I am inserting the password into the keychain with code like the following:

/* 
  - NOTE: protectWithPasscode is currently always FALSE, so the password
  can later be retrieved programmatically, i.e. without user interaction. 
 */
static func storePassword(_ password: String, protectWithPasscode: Bool, completion: (() -> Void)? = nil, failure: ((Error) -> Void)? = nil) {
    // Encode payload:
    guard let dataToStore = password.data(using: .utf8) else {
        failure?(NSError(localizedDescription: ""))
        return
    }

    // DELETE any previous entry:
    self.deleteStoredPassword()

    // INSERT new value: 
    let protection: CFTypeRef = protectWithPasscode ? kSecAttrAccessibleWhenPasscodeSetThisDeviceOnly : kSecAttrAccessibleWhenUnlocked
    let flags: SecAccessControlCreateFlags = protectWithPasscode ? .userPresence : []
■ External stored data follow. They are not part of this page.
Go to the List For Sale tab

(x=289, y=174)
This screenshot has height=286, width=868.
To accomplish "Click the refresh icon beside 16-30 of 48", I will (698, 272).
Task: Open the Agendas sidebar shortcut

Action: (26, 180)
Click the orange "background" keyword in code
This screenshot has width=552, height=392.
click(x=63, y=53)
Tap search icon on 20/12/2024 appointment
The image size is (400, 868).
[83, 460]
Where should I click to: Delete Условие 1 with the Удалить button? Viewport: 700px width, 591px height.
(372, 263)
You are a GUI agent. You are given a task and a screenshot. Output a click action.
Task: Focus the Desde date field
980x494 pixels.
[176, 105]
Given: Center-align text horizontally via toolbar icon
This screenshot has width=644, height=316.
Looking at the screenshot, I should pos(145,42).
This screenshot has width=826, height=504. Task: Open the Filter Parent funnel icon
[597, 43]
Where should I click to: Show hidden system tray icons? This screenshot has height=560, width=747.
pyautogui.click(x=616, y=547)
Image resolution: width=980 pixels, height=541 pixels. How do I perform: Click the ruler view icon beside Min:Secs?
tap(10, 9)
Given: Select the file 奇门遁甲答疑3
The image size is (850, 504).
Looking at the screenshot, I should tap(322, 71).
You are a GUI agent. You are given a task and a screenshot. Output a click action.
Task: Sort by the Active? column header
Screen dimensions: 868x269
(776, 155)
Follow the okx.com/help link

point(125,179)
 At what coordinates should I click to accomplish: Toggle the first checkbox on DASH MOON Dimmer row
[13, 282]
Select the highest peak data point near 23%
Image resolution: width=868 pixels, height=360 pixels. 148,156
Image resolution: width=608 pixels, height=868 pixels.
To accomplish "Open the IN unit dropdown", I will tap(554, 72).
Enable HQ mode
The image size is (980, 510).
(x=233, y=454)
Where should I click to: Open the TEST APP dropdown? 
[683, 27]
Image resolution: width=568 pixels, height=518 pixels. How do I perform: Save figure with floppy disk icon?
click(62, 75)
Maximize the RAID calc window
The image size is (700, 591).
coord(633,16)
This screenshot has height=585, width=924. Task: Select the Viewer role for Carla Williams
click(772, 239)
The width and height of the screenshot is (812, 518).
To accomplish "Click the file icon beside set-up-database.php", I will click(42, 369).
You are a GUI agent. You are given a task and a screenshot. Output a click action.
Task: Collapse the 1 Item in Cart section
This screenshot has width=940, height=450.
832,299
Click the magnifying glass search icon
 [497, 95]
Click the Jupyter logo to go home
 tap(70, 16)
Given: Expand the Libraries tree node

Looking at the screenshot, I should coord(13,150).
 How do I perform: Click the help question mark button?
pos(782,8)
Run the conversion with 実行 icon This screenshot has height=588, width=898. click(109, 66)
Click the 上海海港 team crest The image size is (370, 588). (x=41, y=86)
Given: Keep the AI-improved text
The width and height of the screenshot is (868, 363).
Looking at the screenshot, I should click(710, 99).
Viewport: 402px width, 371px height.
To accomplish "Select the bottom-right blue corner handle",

    guard let accessControl = SecAccessControlCreateWithFlags(
        kCFAllocatorDefault,
        protection,
        flags,
        nil) else {
            failure?(NSError(localizedDescription: ""))
            return
    }

    let insertQuery: NSDictionary = [
        kSecClass: kSecClassGenericPassword,
        kSecAttrAccessControl: accessControl,
        kSecValueData: dataToStore,
        kSecUseAuthenticationUI: kSecUseAuthenticationUIAllow,
        kSecAttrService: serviceName, // These two values identify the entry;
        kSecAttrAccount: accountName  // together they become the primary key in the Database.
    ]
    let resultCode = SecItemAdd(insertQuery as CFDictionary, nil)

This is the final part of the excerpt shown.